* _Work order_
Repeat every entry word for word, but leave the images out of your copy.

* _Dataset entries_
════════════════════

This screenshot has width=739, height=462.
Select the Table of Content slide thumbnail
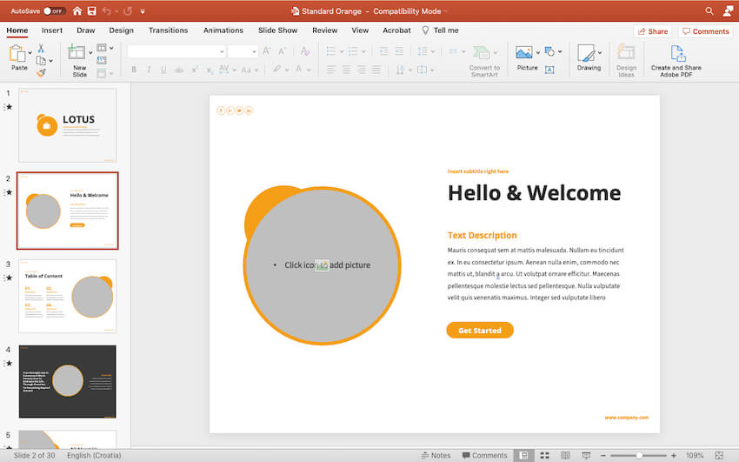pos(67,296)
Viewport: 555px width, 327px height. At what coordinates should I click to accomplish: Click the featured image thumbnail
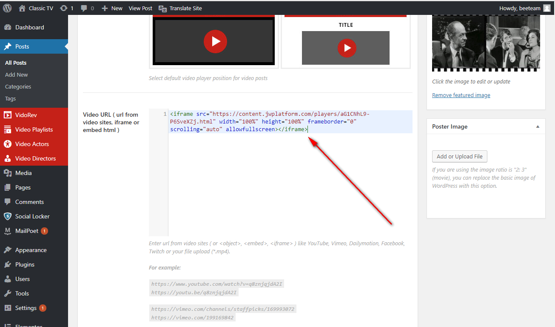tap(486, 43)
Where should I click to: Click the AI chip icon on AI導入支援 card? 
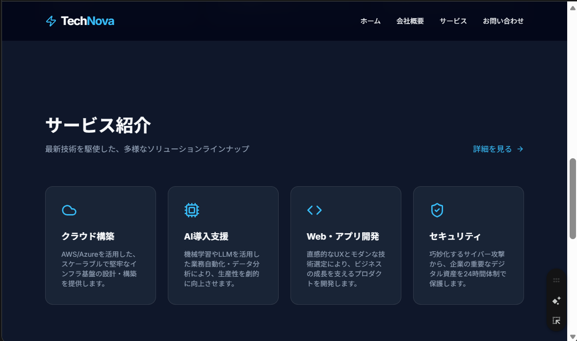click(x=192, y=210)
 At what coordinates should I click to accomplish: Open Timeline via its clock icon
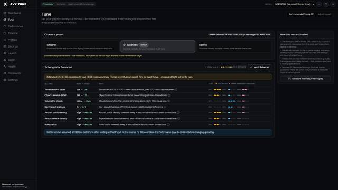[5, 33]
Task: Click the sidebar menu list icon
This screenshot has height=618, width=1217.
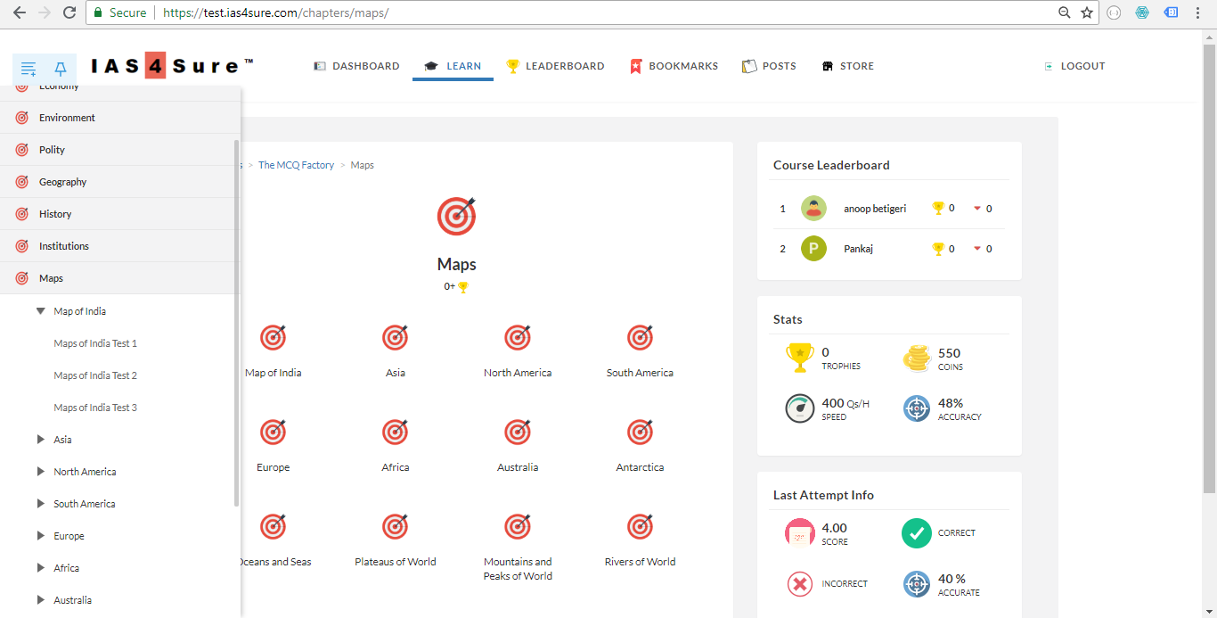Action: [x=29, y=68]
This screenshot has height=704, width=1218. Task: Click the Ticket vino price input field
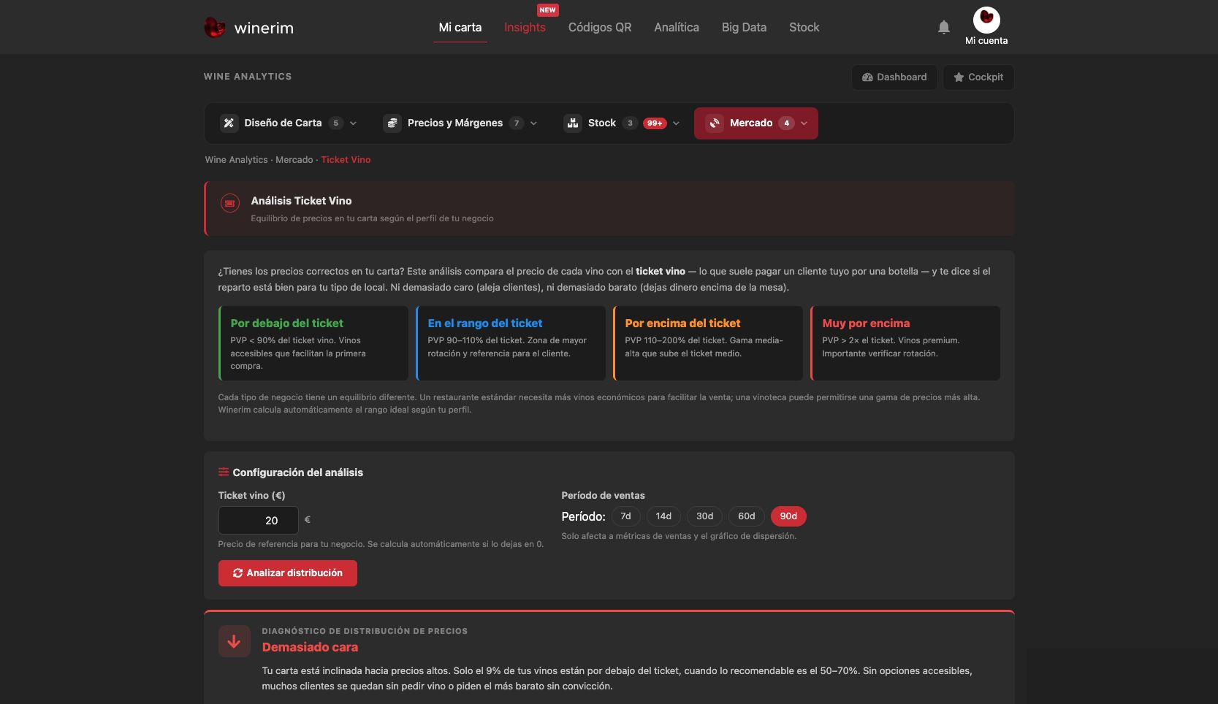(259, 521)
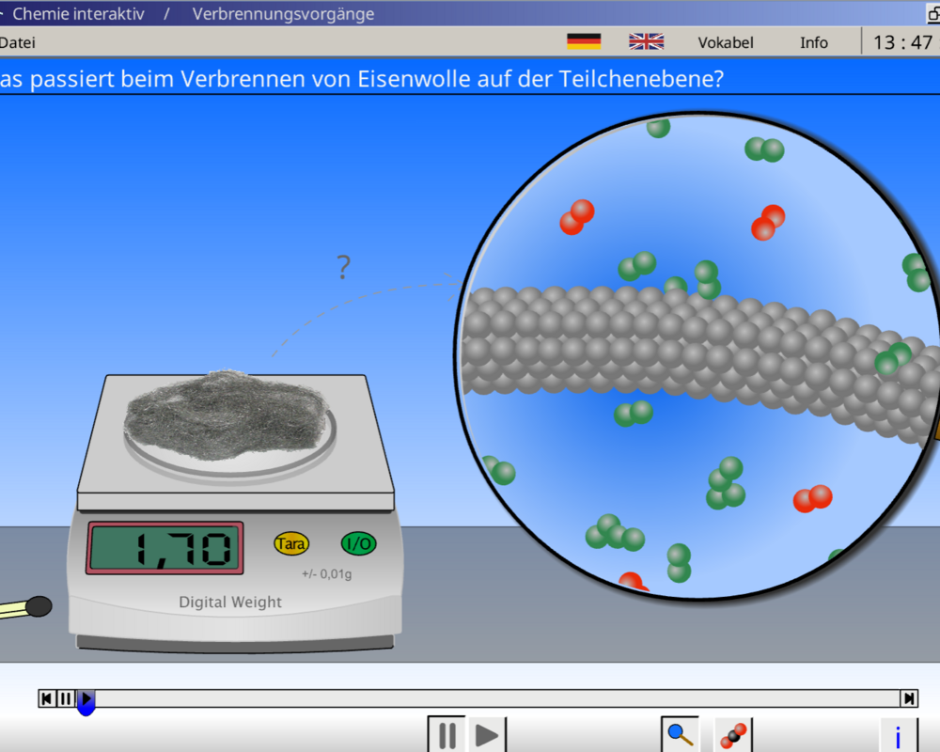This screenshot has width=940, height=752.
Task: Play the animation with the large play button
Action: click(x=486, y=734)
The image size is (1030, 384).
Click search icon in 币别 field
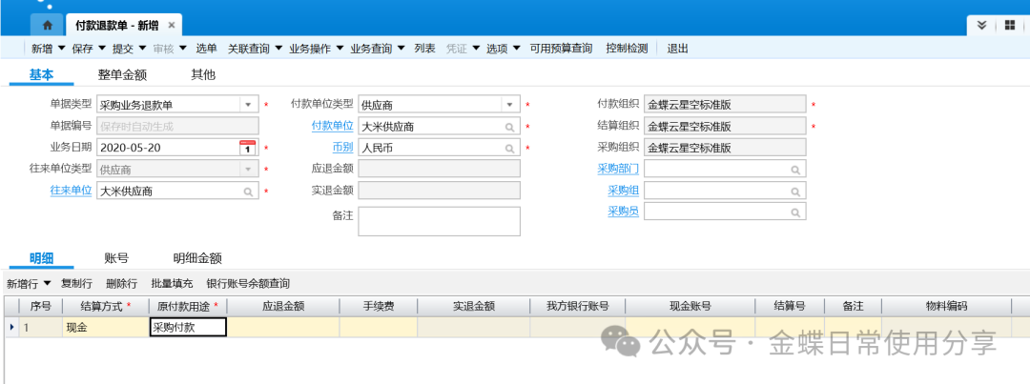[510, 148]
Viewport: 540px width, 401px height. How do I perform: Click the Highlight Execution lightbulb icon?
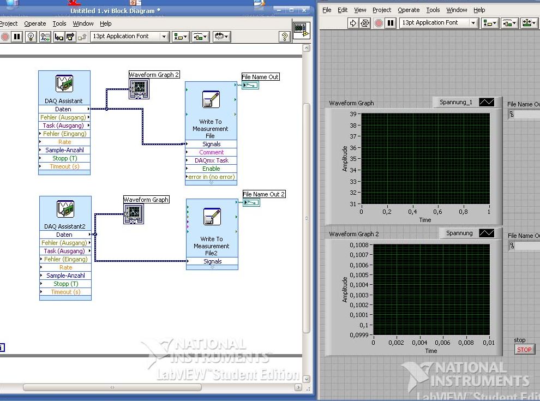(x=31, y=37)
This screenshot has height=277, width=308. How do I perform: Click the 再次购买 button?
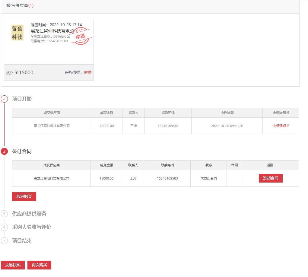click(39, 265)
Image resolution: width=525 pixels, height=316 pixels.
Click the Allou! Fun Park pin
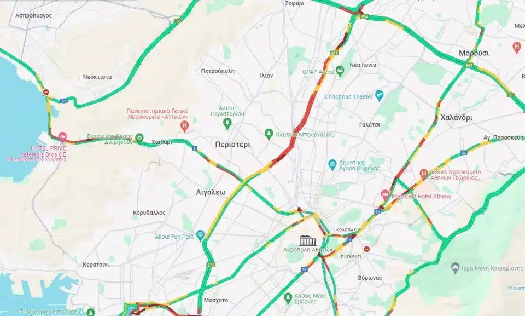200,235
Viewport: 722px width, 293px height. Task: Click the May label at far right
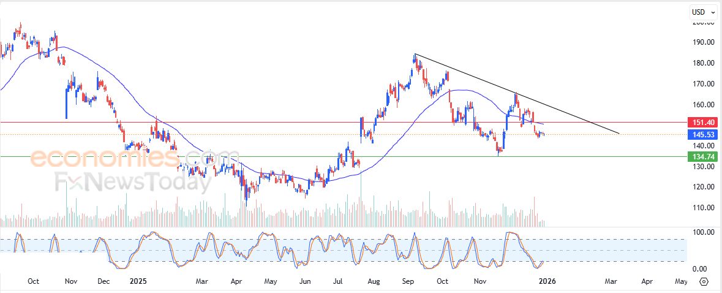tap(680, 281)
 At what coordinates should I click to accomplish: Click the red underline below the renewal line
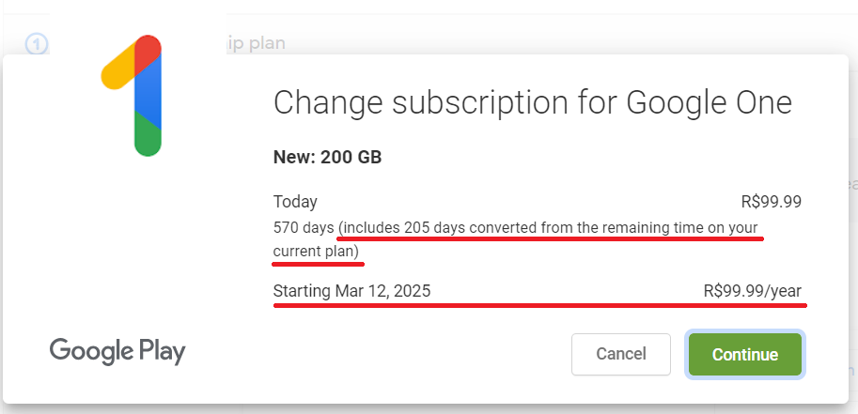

════════════════════

* _Exercise answer_
This screenshot has width=739, height=462.
Select the Table of Content slide thumbnail
pos(67,296)
Viewport: 555px width, 327px height. At what coordinates should I click to accomplish: Click the featured image thumbnail
tap(486, 43)
Where should I click to: Click the AI chip icon on AI導入支援 card? 
click(x=192, y=210)
 At what coordinates should I click to accomplish: Open Timeline via its clock icon
[5, 33]
Task: Click the sidebar menu list icon
This screenshot has height=618, width=1217.
Action: [x=29, y=68]
This screenshot has height=704, width=1218. Task: Click the Ticket vino price input field
(259, 521)
This screenshot has width=940, height=752.
Task: Play the animation with the large play button
Action: click(x=486, y=734)
The image size is (1030, 384).
Click search icon in 币别 field
[510, 148]
Viewport: 540px width, 401px height. How do I perform: Click the Highlight Execution lightbulb icon?
(x=31, y=37)
This screenshot has height=277, width=308. How do I perform: Click the 再次购买 button?
click(39, 265)
Image resolution: width=525 pixels, height=316 pixels.
Click the Allou! Fun Park pin
200,235
Viewport: 722px width, 293px height. Task: Click the May label at far right
tap(680, 281)
 At what coordinates should I click to accomplish: Click the red underline below the renewal line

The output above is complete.